Unmistakably, the colonoscopy revealed that Phyllis had Crohn’s, and a severe case to boot. In view of the findings, the first order of business was a round of steroids—maybe this could calm things down? But it wasn’t long before this course of action ended and ended abruptly. Approximately two weeks after starting steroid therapy, Phyllis broke out with a red, bumpy, painful rash all over her body. “Stop the steroids and see me in the office at the next available appointment,” was the advice given to her by her physician. She took his advice.
In the meantime, while waiting for her follow-up doctor’s appointment, Phyllis’s husband began a search for answers. Somehow, he had stumbled across a website featuring The Sherry Brescia’s Diet. To him, the diet looked promising. He shared this finding and his thoughts with his wife, and both concluded that following the diet was worth a shot.
So, it was agreed, “Let’s buy the diet book. Let’s give it a try!” And like a good patient, Phyllis shared her intention to follow this diet with her gastroenterologist. Surprisingly, he agreed! So, The Sherry Brescia’s Diet was started in February of 2008. Within one month, and in her own words, “I was feeling great!” Pain “daily” was a thing of the past; an accident was exceedingly rare. Grocery shopping once again became a delight! By the way, the diet in question is based on the premise that by careful food combining, you can decrease the complexity of digestion, decrease the acidity of the body, and, thereby, resolve not only diseases of the gut but other medical conditions as well. Sherry Brescia developed this diet after “curing” her irritable bowel syndrome by following a food-combining diet.
Last I checked, and following over seven years in remission, Phyllis continues to follow her version of The Sherry Brescia’s Diet—simply avoiding starches and protein foods during the same meal. And she rarely feels ill. If she strays too far from the diet, GI symptoms return, and her husband does all the grocery shopping (I made that up). Needless to say, she seldom strays. Way to go, Phyllis! And she did this all without the use of medications. This is quite the story, but there is more. Phyllis’s gastroenterologist was so impressed with her response to the diet that he suggested it to a few of his other patients who reportedly followed the diet and achieved similar results. But there is even more!

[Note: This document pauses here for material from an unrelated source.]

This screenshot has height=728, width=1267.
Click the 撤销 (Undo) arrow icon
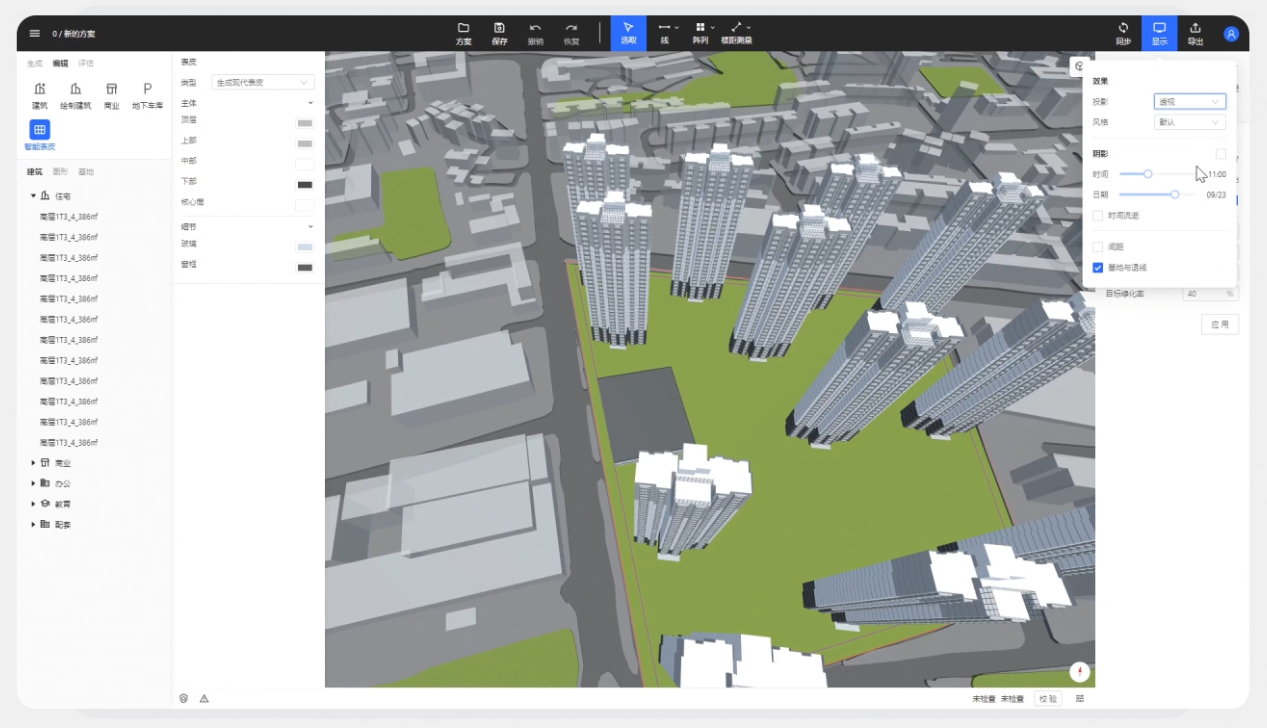pos(535,29)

Approximately five years after receiving her Crohn’s diagnosis, Phyllis decided it was time for a follow-up colonoscopy. This time, it was performed by a new gastroenterologist (her previous gastroenterologist had moved on). Shortly after the procedure ended, the new gastroenterologist reported his findings: “Your colon is completely healthy! There are no signs that you ever had Crohn’s.” (Actually, after reviewing the images of the original colonoscopy, performed some five years earlier, he told Phyllis he had great difficulty in believing that this was the same colon he had just scoped.)
I learned a few things of relevance while interviewing Phyllis. She had been a vegetarian all her life, she was lactose intolerant and avoided milk, and later in life avoided wheat products—all factors that may have helped her over the years hold back full-blown Crohn’s. But clearly, it was The Sherry Brescia’s Diet that allowed Phyllis to achieve remission.